As LLMs proliferate in their application to clinical summarization and decision-support, the obvious concern remains safety. There are plenty of good demonstrations where LLMs can pattern-match their way to reasonable diagnostic performance when provided with quality clinical vignettes or health record data.

However, what happens if those records are flawed? What happens if a physician has made a typo, had auto-correct hijack their note, or the substrate is the spurious output of another summarization LLM (like an AI scribe)? What if the LLM has to figure out what to do about black blood cells:

These authors put through 100 various made-up signs, syndromes, and labs to various LLMs, prompting the LLM to specifically address and expand on the dubious elements.
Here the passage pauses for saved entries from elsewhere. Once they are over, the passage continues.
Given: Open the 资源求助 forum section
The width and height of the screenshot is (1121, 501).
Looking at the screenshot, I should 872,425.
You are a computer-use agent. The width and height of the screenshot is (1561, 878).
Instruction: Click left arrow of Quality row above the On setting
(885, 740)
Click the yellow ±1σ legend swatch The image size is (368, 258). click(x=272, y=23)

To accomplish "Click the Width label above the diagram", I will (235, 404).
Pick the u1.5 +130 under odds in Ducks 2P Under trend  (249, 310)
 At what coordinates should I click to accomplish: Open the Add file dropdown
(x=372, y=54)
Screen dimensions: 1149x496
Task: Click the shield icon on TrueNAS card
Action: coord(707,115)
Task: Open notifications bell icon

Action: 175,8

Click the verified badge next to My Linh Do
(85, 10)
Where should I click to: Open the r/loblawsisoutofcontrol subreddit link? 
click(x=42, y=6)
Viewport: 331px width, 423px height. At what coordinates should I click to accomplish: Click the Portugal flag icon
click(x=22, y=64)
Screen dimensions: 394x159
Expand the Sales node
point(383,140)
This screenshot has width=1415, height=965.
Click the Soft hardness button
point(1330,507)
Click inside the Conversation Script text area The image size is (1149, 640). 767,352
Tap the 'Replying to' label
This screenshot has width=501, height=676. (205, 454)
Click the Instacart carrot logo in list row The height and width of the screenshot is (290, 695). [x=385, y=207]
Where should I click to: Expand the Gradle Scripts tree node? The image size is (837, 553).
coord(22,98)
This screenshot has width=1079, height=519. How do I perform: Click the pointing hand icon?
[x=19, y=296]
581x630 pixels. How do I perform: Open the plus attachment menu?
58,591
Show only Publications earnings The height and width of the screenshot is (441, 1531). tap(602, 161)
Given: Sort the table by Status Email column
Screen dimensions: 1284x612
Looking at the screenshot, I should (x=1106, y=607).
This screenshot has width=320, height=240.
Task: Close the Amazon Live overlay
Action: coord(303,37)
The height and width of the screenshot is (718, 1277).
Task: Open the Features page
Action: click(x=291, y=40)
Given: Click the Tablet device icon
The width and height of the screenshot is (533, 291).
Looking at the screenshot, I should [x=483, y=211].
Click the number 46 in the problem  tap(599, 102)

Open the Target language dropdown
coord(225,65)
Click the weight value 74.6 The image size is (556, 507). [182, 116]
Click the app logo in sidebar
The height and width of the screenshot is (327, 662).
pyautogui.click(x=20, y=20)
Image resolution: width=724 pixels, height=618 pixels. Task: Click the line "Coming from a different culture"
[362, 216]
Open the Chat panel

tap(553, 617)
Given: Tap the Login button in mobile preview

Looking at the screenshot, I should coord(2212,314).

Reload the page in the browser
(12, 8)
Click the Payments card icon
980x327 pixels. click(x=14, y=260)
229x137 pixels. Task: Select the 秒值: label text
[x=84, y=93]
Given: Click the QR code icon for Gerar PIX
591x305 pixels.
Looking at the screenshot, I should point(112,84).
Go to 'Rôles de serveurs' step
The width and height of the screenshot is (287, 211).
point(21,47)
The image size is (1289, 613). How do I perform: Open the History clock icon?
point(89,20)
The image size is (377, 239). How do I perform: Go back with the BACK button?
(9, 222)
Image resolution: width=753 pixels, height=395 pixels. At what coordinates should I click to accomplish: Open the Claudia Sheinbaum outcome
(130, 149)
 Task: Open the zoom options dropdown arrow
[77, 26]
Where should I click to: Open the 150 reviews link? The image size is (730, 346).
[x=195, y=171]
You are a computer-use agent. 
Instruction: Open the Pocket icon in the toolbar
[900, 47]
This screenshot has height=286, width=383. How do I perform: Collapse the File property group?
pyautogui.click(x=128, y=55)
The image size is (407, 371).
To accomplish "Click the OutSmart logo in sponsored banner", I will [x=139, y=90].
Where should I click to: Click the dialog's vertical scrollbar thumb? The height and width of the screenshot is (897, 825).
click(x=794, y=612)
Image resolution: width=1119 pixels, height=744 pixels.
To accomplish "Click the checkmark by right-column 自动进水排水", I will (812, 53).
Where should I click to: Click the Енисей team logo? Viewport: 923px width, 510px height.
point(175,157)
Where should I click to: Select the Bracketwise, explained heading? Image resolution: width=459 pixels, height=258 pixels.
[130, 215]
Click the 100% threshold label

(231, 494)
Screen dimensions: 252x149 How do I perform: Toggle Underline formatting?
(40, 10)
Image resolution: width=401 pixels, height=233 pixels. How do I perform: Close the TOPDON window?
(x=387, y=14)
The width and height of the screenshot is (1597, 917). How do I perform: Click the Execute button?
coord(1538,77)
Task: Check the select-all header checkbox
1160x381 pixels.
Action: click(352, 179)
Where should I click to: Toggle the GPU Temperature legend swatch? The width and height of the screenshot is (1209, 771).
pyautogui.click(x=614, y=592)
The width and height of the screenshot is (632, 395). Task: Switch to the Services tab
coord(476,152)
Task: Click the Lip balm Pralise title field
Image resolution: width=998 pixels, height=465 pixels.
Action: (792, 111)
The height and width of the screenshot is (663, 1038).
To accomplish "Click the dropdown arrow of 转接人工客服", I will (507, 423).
The authors also experimented with a prompt to try and “mitigate” the effect of these fabricated concepts, telling the model to double-check concepts for clinical validity. Mitigation helped, but many LLMs were still quite happy to run with the fantastical ideas:

The clinical implication is – and this probably applies to humans, as well – that problematic ideas and concepts might remain unquestioned, further poisoning downstream clinical data quality. It ought to be noted these models, however, are mostly last-generation and lack some of the content self-auditing and verification steps apparent in newer models. It is reasonable to expect multi-agent mitigation strategies for data cleaning could reduce the risk of propagation of these sorts of inaccuracies.